O que é um argueiro? É simplesmente um cisco que muitas vezes levado pelo vento entra no olho provocando desconforto e ardência. A trave, no entanto, é um objeto de escala incomparavelmente maior, consistindo de um enorme pedaço, geralmente de madeira, empregado em uma estrutura, por exemplo, de um telhado. Isto é, enquanto o argueiro é medido, quando muito, em um par de milímetros, a trave é mensurada, quase sempre, em vários metros.

 

Foi com essa imagem proposital de exagero e desproporção que Jesus mostra quão absurda e patética é a atitude que muitas vezes temos de julgar o outro apontando nele uma falha, um defeito, que não apenas temos também, mas que em nós mesmos é incomparavelmente maior.
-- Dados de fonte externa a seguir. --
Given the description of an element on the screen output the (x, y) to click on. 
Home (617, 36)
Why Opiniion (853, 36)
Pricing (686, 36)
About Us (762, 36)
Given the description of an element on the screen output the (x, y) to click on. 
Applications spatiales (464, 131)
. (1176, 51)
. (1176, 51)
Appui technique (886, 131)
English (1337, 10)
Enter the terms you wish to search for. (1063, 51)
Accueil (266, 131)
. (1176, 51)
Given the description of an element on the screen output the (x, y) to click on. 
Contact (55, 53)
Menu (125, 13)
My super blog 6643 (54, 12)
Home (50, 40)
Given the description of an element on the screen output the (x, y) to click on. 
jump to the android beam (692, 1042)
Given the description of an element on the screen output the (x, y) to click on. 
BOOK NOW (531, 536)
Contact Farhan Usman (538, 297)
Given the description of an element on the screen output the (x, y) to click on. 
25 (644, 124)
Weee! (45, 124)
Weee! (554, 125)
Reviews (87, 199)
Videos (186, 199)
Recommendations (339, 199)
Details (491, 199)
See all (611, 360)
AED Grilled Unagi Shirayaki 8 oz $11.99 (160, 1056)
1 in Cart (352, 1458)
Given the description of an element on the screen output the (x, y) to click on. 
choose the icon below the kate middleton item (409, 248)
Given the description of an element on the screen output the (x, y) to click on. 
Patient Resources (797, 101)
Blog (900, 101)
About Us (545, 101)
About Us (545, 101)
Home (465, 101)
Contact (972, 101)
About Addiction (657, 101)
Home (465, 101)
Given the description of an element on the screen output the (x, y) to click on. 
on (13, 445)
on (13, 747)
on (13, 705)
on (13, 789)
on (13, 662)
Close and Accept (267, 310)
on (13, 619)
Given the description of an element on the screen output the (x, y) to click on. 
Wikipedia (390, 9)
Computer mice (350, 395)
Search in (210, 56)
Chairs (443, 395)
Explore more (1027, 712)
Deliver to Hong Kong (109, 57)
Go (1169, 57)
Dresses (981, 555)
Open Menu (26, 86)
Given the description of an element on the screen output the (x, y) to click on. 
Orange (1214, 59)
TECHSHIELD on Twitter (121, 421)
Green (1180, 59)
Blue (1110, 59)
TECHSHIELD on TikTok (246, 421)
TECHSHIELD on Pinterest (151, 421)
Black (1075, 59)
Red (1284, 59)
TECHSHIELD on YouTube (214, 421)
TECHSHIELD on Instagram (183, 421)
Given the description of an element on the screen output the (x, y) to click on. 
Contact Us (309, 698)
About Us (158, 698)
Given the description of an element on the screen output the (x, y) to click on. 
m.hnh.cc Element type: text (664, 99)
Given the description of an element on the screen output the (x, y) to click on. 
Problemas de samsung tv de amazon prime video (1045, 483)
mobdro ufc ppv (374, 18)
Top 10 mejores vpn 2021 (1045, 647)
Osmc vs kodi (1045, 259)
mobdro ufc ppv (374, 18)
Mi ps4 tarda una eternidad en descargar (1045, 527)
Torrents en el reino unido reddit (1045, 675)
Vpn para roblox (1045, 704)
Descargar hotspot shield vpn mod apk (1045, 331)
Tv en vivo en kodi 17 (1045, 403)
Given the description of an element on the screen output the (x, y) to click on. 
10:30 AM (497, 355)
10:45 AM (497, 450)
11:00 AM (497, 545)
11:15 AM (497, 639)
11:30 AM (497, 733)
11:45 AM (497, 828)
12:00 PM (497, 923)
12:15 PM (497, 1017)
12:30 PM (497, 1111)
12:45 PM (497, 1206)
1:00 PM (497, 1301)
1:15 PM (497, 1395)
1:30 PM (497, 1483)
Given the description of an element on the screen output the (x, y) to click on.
Assim sendo, ser muito severo como as faltas dos outros e indulgentes em excesso como nossos próprios erros é um claro sinal de hipocrisia, o que Deus abomina.

 

A famosa peça de William Shakespeare, “Medida por Medida”, cuja ação se passa em Viena, apesar de ser considerada uma comédia, tem uma trama que aborda com propriedade algumas importantes verdades, em especial a nossa tendência de julgar os outros. Os personagens principais são Ângelo, um homem severo que fica responsável pela cidade enquanto o mandatário, o duque Vicêncio, finge viajar mas fica por perto aquilatando até que ponto teria chegado a degradação moral na urbe. Ângelo, obedecendo às instruções do duque, torna mais duras as leis e condena à morte Cláudio, que havia tido um filho fora do casamento, mas Isabela, sua irmã, intercede por ele lembrando a Ângelo de que o juízo de Deus é imparcial e que, como condenador, ele também precisaria da misericórdia que Deus proveu em Cristo. Ângelo concorda em poupá-lo, com a condição de que Isabela durma com ele, o que ela recusa, e os acontecimentos se sucedem com a imoralidade de Ângelo sendo revelada, o que faz reverter a culpa, tornando então o acusador passível da pena de morte em lugar de Cláudio. Mas o duque acaba perdoando a todos, e assim triunfam a justiça e a misericórdia cristãs que do começo ao final da peça Shakespeare ressalta, empregando o que Jesus expõe como exemplo do pecado e do farisaísmo humano, ao admoestar em Mateus 7.1-5 por meio de Sua lógica invariavelmente irretorquível a que “Não julgueis, para que não sejais julgados. Pois, com o critério com que julgardes, sereis julgados; e, com a medida com que tiverdes medido, vos medirão também. Por que vês tu o argueiro no olho de teu irmão, porém não reparas na trave que está no teu próprio? Ou como dirás a teu irmão: Deixa-me tirar o argueiro do teu olho, quando tens a trave no teu? Hipócrita! Tira primeiro a trave do teu olho e, então, verás claramente para tirar o argueiro do olho de teu irmão”.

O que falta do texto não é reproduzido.